I would save the Union. I would save it the shortest way under the Constitution. The sooner the national authority can be restored; the nearer the Union will be "the Union as it was." If there be those who would not save the Union, unless they could at the same time save slavery, I do not agree with them. If there be those who would not save the Union unless they could at the same time destroy slavery, I do not agree with them. My paramount object in this struggle is to save the Union, and is not either to save or to destroy slavery. If I could save the Union without freeing any slave I would do it, and if I could save it by freeing all the slaves I would do it; and if I could save it by freeing some and leaving others alone I would also do that. What I do about slavery, and the colored race, I do because I believe it helps to save the Union; and what I forbear, I forbear because I do not believe it would help to save the Union. I shall do less whenever I shall believe what I am doing hurts the cause, and I shall do more whenever I shall believe doing more will help the cause. I shall try to correct errors when shown to be errors; and I shall adopt new views so fast as they shall appear to be true views.

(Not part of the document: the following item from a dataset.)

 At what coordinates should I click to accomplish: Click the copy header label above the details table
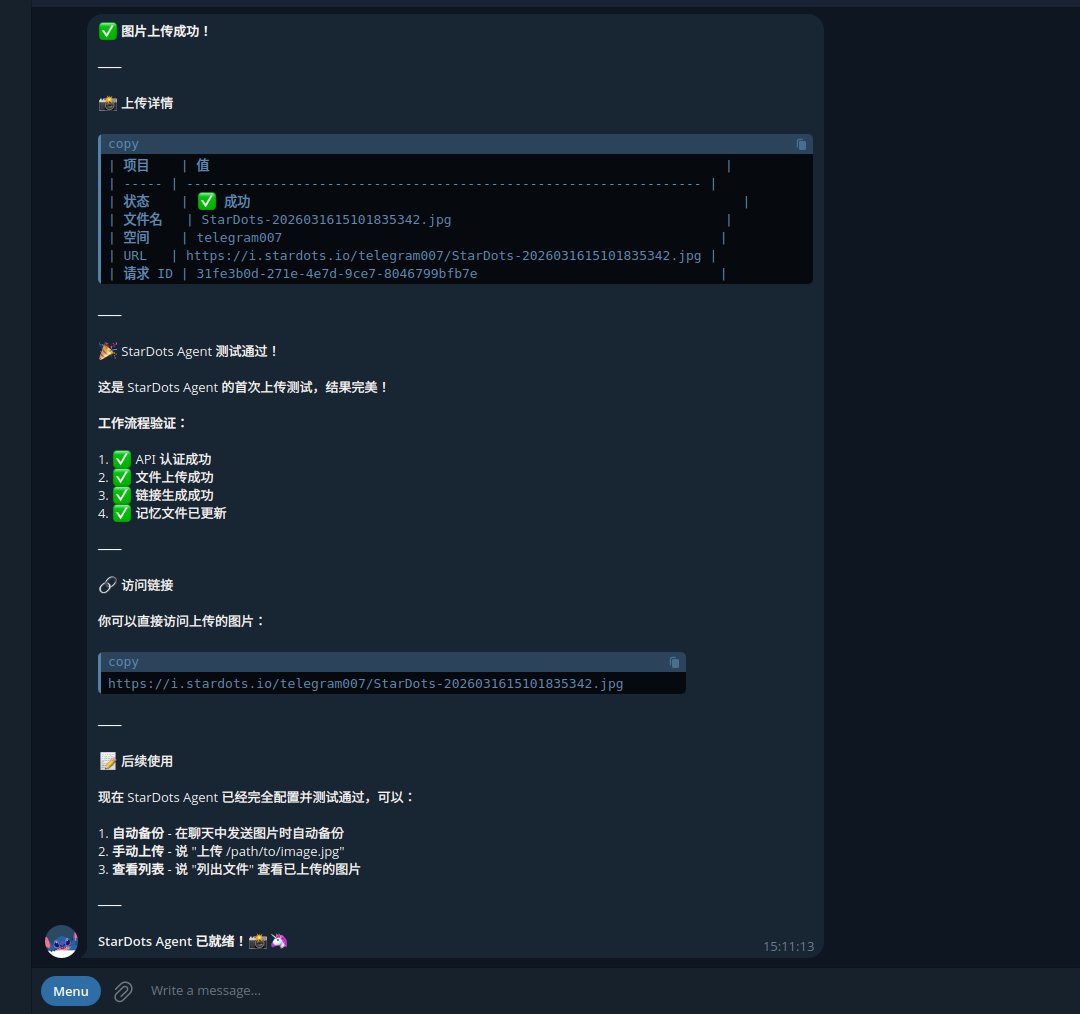124,144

I have here stated my purpose according to my view of official duty; and I intend no modification of my oft-expressed personal wish that all men every where could be free. 
Yours,
A. Lincoln.
I will rewrite this letter based on my current orientation to the GOP race, and how I would like other Republicans to think about the race.
I would stop Trump. I would stop Trump the shortest way in the Republican nominating process. The sooner Trump can be stopped; the quicker the Republicans can set about repairing the damage he has done. If there be those who would not stop Trump, unless they could at the same time elevate Cruz, I do not agree with them. If there be those who would not stop Trump unless they could at the same time elevate Rubio, I do not agree with them. My paramount object in this struggle is to stop Trump, and is not either to promote Rubio or Cruz. If I could stop Trump with Jeb Bush as the nominee I would do it; if I could stop Trump with John Kasich as the nominee I would do it; and if I could stop Trump with Mitt Romney as the nominee, I would do it. What I do in this election, I do because I believe it helps to stop Trump, and what I forbear, I forbear because I believe it assists Trump. I shall do less whenever I shall believe what I am doing hurts the cause, and I shall do more whenever I shall believe doing more will help the cause. I shall try to correct errors when shown to be errors; and I shall adopt new views so fast as they shall appear to be true views.

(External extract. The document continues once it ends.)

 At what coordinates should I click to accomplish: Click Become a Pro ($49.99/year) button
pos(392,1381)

Because this is my broader orientation to the race, I rank the candidates based on the likelihood that they beat Trump in a head-to-head contest. I see Rubio as most likely, followed by Kasich, followed by Cruz, followed by Jeb.

The main reason why I am hesitant to go for Cruz, even though he is best positioned currently, is that the antics of Chuck Grassley, Rudy Giuliani, and Orrin Hatch offering succor to Trump in the run-up to Iowa scared me. I don't like being scared into a given decision, but again, my top priority is to stop Trump, not to prove a point about brinkmanship. If I believed strongly that Cruz would beat Trump in a head-to-head, I would have already moved to Cruz. But I simply do not have enough confidence in Cruz to go that route.

Likewise, I have difficulty seeing Jeb Bush beat Trump in a head-to-head, considering the amount of ill will he has earned in this campaign, and how little return on investment he has gotten so far.

That leaves Kasich and Rubio. I vastly prefer Rubio as a candidate; I think he is a better messenger and better informed about the issues that the country faces today. But I would happily vote for any of the four alternatives--or anyone else not running that decided to run--if I believed that they were the best way to stop Trump.